**What is needed**. Reproduce all of the records below, requests included, multiplying each coordinate in the answers by 0.25 and rounding it to a whole number, with halves rounded up. Omit the pictures from your answer.

[Lines of data]
+--
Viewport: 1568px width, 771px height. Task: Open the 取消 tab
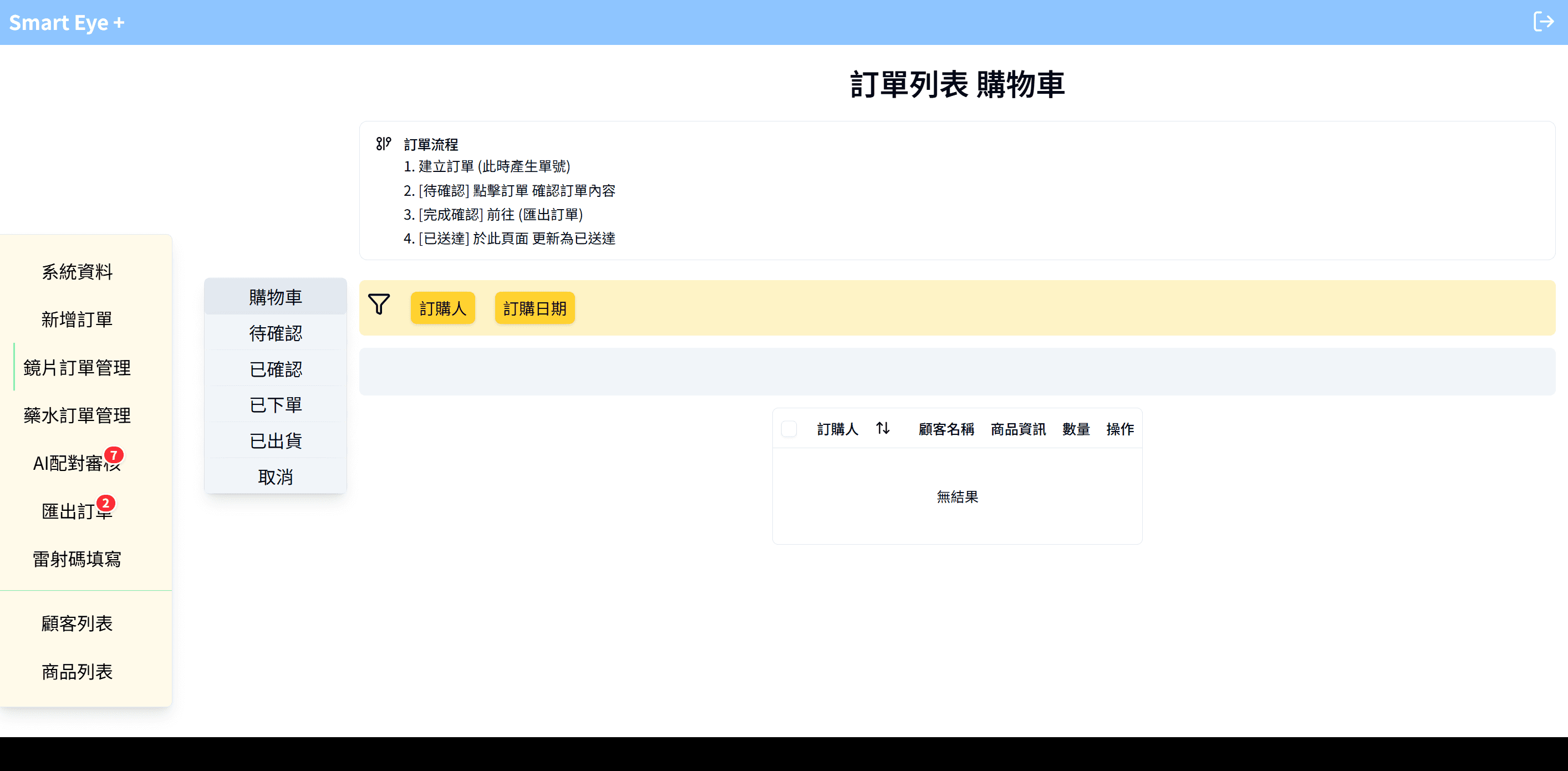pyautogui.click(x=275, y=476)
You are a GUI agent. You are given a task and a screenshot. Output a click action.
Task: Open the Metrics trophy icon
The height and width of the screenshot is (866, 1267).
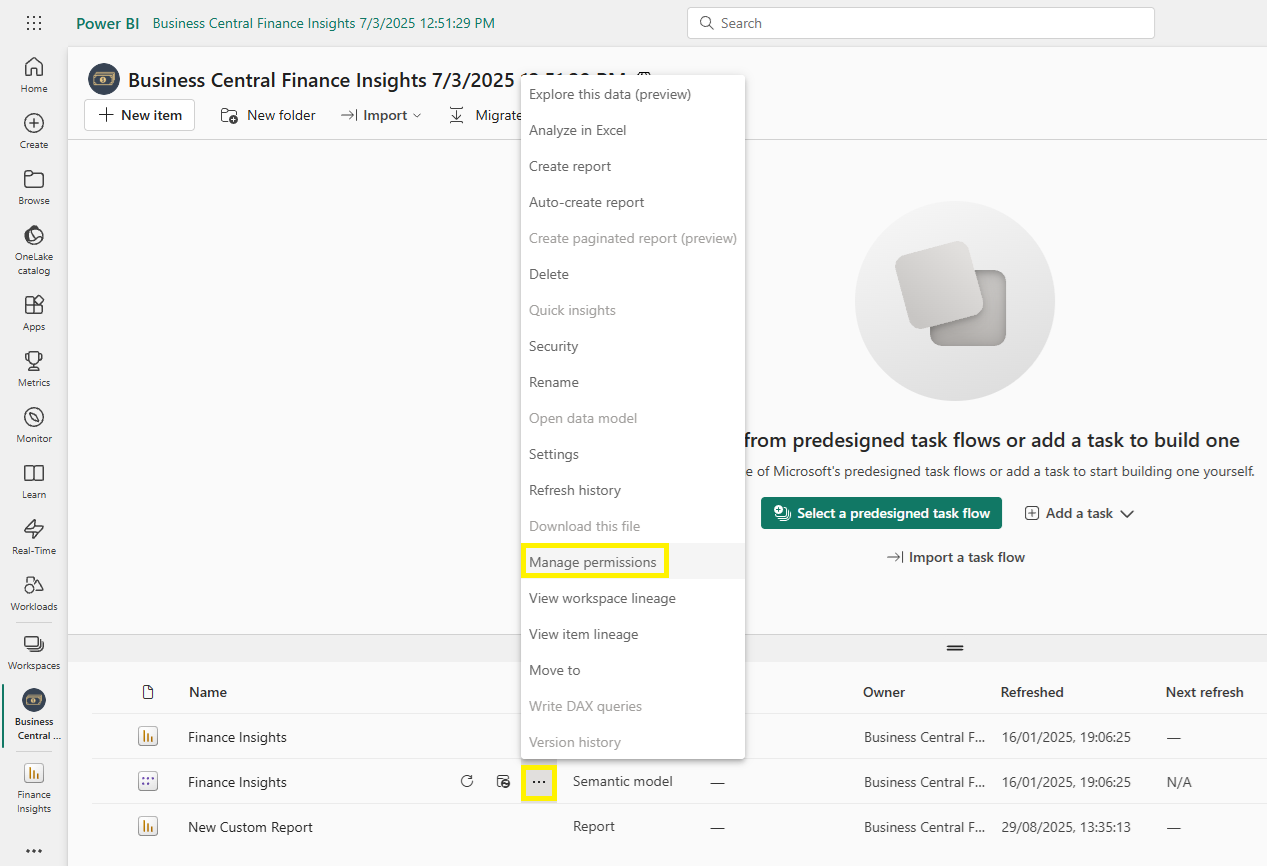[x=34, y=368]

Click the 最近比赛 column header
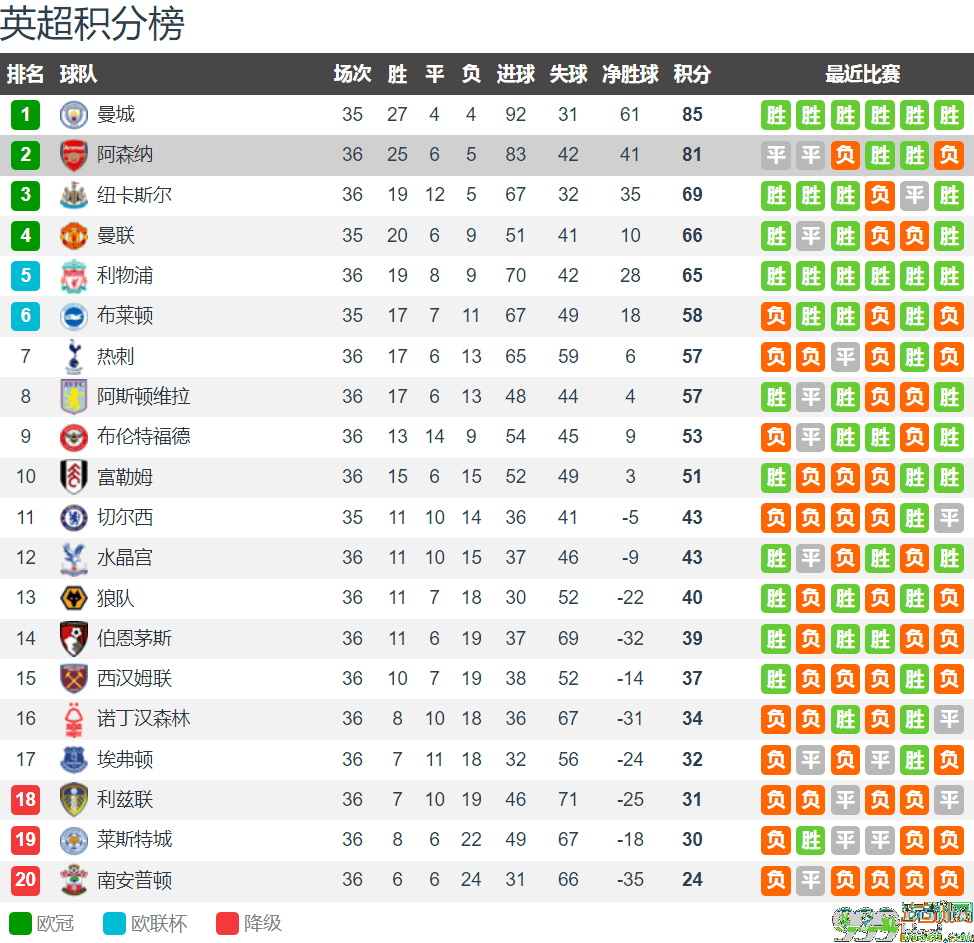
+--
**Solution**.
Viewport: 1568px width, 771px height. Task: Open the 取消 tab
pyautogui.click(x=69, y=119)
You are a GUI agent. You are given a task and a screenshot. Output a click action.
Task: Open the Metrics trophy icon
The height and width of the screenshot is (866, 1267).
[x=9, y=92]

Click the 最近比赛 column header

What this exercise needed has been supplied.